* _REQUIRED ACTIONS_:
• 1. Name every member of Mr Bruton's family mentioned by name in the passage about Mr Bruton that follows.
• 2. According to the passage about Mr Bruton, at what age did his political career begin?
• 3. Extend the passage about Mr Bruton, beginning right after its final sentence.

* _QUOTED PASSAGE_:
Fr Bradley added that he was “ humble and unassuming” and a man “of integrity and truth”. He also noted Mr Bruton’s “remarkable” political career, which began at age 22, his leadership of the Fine Gael party and the “successes of the unexpected” Rainbow Coalition as well as his later role as EU ambassador to the United States.

Fr Bradley said the former taoiseach was an “instinctive, reflective Catholic” and “rooted in his faith”.

“His life cannot be understood properly apart from that,” he said.

“This was not a faith of slogans but a thoughtful faith lived out in his actions and choices, a faith that does justice, expressed in his life of public service.”

Bishop of Meath Tom Deenihan said the Christian principles of co-operation, dialogue, equity and respect were evident in Mr Bruton’s work in relation to Northern Ireland and Europe.

Bishop Deenihan added: “This aspect of his vision and work is best acknowledged in the eloquent yet simple statement that many from varied backgrounds used over the past few days – ‘he was a decent man’. It is the supreme accolade in rural Ireland.”

Mr Bruton’s grandchildren, Robin and Oliver, brought gifts to the altar, which included a family photograph and his book, ‘Faith in Politics’.

His daughters Juliana and Mary-Elizabeth carried out readings while prayers were read out by his brother Richard and sister Mary.

* _Records from a pointing dataset_:
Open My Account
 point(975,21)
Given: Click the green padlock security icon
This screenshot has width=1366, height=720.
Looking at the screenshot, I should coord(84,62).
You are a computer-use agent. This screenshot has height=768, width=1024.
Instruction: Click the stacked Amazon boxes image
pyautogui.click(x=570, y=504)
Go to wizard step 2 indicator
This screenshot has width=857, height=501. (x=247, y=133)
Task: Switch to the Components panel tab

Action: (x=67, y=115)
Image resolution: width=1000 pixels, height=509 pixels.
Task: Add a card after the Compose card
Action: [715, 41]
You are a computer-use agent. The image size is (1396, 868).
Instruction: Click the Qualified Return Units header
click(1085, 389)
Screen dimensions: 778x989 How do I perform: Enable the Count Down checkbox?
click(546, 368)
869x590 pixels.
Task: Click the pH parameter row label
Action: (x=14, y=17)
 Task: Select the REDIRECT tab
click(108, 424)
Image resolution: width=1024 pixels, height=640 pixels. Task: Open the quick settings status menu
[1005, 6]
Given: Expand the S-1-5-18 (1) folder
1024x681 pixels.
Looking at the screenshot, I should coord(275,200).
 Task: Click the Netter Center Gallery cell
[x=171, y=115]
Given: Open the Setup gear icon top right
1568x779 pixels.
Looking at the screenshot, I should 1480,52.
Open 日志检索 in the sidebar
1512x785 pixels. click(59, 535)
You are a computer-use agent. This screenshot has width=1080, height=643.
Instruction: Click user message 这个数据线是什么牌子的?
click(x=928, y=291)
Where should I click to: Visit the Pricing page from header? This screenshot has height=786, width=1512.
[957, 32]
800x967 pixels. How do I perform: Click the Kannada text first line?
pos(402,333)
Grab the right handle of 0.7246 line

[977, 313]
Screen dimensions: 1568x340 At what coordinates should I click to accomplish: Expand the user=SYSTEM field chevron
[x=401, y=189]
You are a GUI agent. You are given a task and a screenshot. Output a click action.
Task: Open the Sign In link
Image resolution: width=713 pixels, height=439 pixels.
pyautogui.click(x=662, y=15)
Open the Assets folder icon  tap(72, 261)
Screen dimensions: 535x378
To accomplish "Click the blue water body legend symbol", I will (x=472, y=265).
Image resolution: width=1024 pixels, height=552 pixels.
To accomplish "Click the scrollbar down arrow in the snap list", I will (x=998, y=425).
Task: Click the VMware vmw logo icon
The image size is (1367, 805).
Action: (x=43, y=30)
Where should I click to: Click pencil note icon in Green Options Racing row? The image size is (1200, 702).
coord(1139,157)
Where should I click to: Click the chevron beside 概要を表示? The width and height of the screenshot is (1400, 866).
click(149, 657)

* _RESULTS IN ORDER_:
• 1. Robin, Oliver, Juliana, Mary-Elizabeth, Richard, Mary

• 2. At age 22.

• 3.
Hymns were sung by Finbar Wright and Lisa Lambe while Mr Bruton’s daughter Emily read out the poem ‘Death is Nothing at All’ by Henry Scott Holland.

When Mass was finished, members of the Defence Force carried Mr Bruton’s coffin via gun carriage to Rooske Cemetery, followed by the funeral cortege, while full military honours were given at the graveside.

Among those also gathered for the funeral were current and former ministers including Helen McEntee, Paschal Donohoe, Simon Coveney, Simon Harris, Charlie McConalogue, Jack Chambers, Thomas Byrne, Nora Owen, Michael Noonan, Alan Dukes, Ivan Yates and Phil Hogan.

A number of current Fine Gael and Meath TDs were present, as was Green Party leader Eamon Ryan and Labour Party leader Ivana Bacik.

Mr Bruton, who led Fine Gael from 1990 to 2001, died on Tuesday, aged 76 following a long illness. He led the Rainbow Coalition Government, which also involved Labour and Democratic Left, between December 1994 and June 1997 and was succeeded as party leader by Michael Noonan in January 2001.

The former Meath TD went on to serve as the EU’s ambassador to the United States from 2004 to 2009.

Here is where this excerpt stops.